Aparté n°54, avril 2004
Prendre une décision, choisir entre plusieurs options est une situation à laquelle chacun d'entre nous est confronté quotidiennement beaucoup plus souvent qu'il ne l'imagine.
Pour autant et plus particulièrement dans la sphère de l'entreprise nous nous rendons compte de la nécessité de mieux comprendre comment s'organise notre manière de décider afin de l'optimiser sans toutefois prétendre la maîtriser totalement.
Mais de quoi est-elle constituée ? Il s'agit en fait essentiellement d'une savante alchimie élaborée à partir de comportements qui émanent directement de notre personnalité.
Souvent, nous les définissons par leurs contraires comme nous allons le voir plus loin. La grande originalité du processus décisionnel est qu'il va falloir jouer d'associations et non d'oppositions pour prétendre au meilleur résultat.
Si nous ne devions retenir qu'une chose, nous ne devrions jamais oublier que c'est avant tout notre personnalité qui nous dicte chacun de nos choix, aussi surprenant que cela puisse paraître.
En dehors des situations de manipulation dont nous pouvons malheureusement être victimes, la première personne sous l'influence de laquelle nous sommes en permanence est…nous-même.
Connaître ses principaux traits de personnalité est donc la première étape qui va nous permettre d'élaborer la démarche de progrès que nous recherchons afin d'optimiser notre processus décisionnel.
Intuition et choix rationnel : il s'agit bien d'arriver à mieux concilier les convictions profondes qui fondent notre intuition avec notre capacité à réunir toutes les informations nécessaires. Il va nous falloir ainsi exploiter harmonieusement le champ des faits avec celui des émotions.

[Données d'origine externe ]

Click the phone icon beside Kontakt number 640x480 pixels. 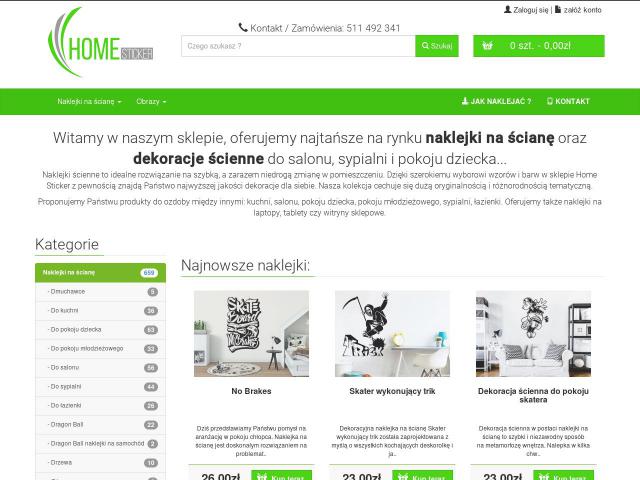(x=243, y=27)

Prise de risque, propension et aversion : la prise de risque intervient comme un facteur déterminant dans le choix. Connaître son niveau d'acceptation du risque, c'est se doter de meilleures chances pour choisir la bonne option. Ceci étant, il n'y a pas de développement d'activité envisageable sans une prise de risque minimum.
Pion sur l'échiquier et maître du monde : s'il est important de se reconnaître un pouvoir d'influence sur les autres et sur son environnement, il est tout aussi primordial d'en admettre la réciprocité. L'idéal résulte donc de tout mettre en œuvre pour valoriser cette interactivité permanente. Nous sommes ainsi à la fois acteurs et sujets.
Attentisme et impulsivité : si, souvent, l'attentisme est considéré comme un défaut, il peut au contraire conduire à une forme de sagesse celui qui veut prendre le temps de disposer de toutes les informations qui lui sont nécessaires pour décider. Par contre, trop attendre peut conduire à manquer des opportunités de premier ordre.
De son côté, l'impulsivité, souvent vécue comme vertueuse parce que synonyme de réactivité et de prise d'initiative, peut, à l'extrême, conduire à des prises de décision immatures.
Là encore, nous devons veiller à un juste équilibre.
Pragmatisme et émotivité : l'émotion caractérise l'humain. Pour qui pense que la conduite d'une entreprise ne trouve son sens que par l'adoption d'une attitude humaniste, l'émotion lui est indispensable.
Accepter ses émotions c'est s'accepter soi-même, pleinement. Prendre une décision qui ne respecte pas ses émotions, c'est ne pas s'écouter. Le risque est alors grand d'aboutir au terme du processus décisionnel à un résultat fort éloigné de celui que l'on imaginait au départ.
Mais comprendre nos émotions nous permet dans le même temps de ne pas nous laisser submerger par elles.
Nous voyons combien certains individus sont plus enclins que d'autres à laisser leurs émotions immédiates modeler leur comportement décisionnel.
Jouer encore une fois d'un équilibre judicieux entre ces deux tendances, celle du cœur et de la raison, c'est se donner toutes les chances de prendre une décision appropriée.
Estime de soi et humilité : je ne connais pas de personne qui fasse confiance à qui que ce soit sans avoir confiance un tant soit peu en elle-même.
A l'inverse, un excès de confiance en soi peut conduire à commettre des erreurs de jugement fatales. Se porter estime est indispensable autant que d'accepter les limites de son pouvoir.
Conviction et doute : quel curieux mélange et pourtant, s'il est réussi, il permet d'obtenir des résultats spectaculaires. Chacun d'entre nous a pu le vérifier lorsqu'il y arrivait. Soyons toutefois prudents en n'oubliant pas que nous avons souvent tendance à surestimer nos capacités.
Tout ceci confirme bien la nécessité qu'il y a pour chaque manager de mieux se connaître s'il veut optimiser son processus décisionnel.
Mon métier de coach me conduit de plus en plus souvent à le vérifier auprès des dirigeants qui me demandent de les accompagner dans leur réflexion pour arriver à une meilleure prise de décision.